EXERCISE OBJECTIVE: Reproduce the entries below exactly, but only from the line containing "How do I perform: Click" to the line containing "Open the Website navigation link", inclusive.

GIVEN INFORMATION:

------------------------------

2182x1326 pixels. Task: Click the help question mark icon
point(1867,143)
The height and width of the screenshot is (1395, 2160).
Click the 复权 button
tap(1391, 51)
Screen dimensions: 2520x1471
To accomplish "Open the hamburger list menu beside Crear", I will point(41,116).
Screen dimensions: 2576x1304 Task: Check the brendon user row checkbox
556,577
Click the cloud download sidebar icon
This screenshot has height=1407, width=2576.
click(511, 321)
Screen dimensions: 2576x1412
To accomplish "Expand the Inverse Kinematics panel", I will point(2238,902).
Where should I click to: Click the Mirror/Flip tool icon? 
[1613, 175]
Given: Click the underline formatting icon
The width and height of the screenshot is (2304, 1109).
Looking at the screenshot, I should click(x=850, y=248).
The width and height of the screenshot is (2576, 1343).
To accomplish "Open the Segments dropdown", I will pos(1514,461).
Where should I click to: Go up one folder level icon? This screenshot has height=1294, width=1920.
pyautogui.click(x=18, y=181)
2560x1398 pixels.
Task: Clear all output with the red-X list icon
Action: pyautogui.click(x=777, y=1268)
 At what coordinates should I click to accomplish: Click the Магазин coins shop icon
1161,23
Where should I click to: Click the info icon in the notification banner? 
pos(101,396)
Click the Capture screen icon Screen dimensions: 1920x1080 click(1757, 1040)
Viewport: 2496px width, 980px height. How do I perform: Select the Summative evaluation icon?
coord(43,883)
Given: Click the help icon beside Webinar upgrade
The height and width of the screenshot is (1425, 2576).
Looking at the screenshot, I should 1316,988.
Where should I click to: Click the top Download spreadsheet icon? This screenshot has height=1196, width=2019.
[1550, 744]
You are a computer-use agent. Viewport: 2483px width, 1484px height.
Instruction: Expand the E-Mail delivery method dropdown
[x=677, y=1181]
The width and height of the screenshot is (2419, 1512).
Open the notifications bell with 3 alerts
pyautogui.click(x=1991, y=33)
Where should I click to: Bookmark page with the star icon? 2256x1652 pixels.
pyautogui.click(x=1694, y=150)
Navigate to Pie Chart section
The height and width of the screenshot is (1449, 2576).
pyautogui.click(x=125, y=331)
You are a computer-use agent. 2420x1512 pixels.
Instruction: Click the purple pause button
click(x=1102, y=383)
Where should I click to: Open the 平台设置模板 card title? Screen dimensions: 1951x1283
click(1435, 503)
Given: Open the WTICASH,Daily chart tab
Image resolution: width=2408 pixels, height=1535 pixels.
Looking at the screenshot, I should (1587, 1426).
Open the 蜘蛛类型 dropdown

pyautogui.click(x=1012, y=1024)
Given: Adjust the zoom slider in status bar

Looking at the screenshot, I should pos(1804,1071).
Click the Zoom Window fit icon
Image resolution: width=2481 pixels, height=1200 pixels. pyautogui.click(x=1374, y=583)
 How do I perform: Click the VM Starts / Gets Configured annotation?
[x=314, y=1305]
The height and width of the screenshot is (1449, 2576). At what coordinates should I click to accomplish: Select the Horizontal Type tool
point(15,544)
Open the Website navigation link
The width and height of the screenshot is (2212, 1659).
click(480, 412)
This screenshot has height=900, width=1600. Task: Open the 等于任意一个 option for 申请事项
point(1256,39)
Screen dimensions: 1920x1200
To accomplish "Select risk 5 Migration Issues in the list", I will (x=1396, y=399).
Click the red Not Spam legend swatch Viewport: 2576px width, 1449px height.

------------------------------

YOUR SOLUTION:
 How do I perform: Click the VM Starts / Gets Configured annotation?
[x=314, y=1305]
The height and width of the screenshot is (1449, 2576). At what coordinates should I click to accomplish: Select the Horizontal Type tool
point(15,544)
Open the Website navigation link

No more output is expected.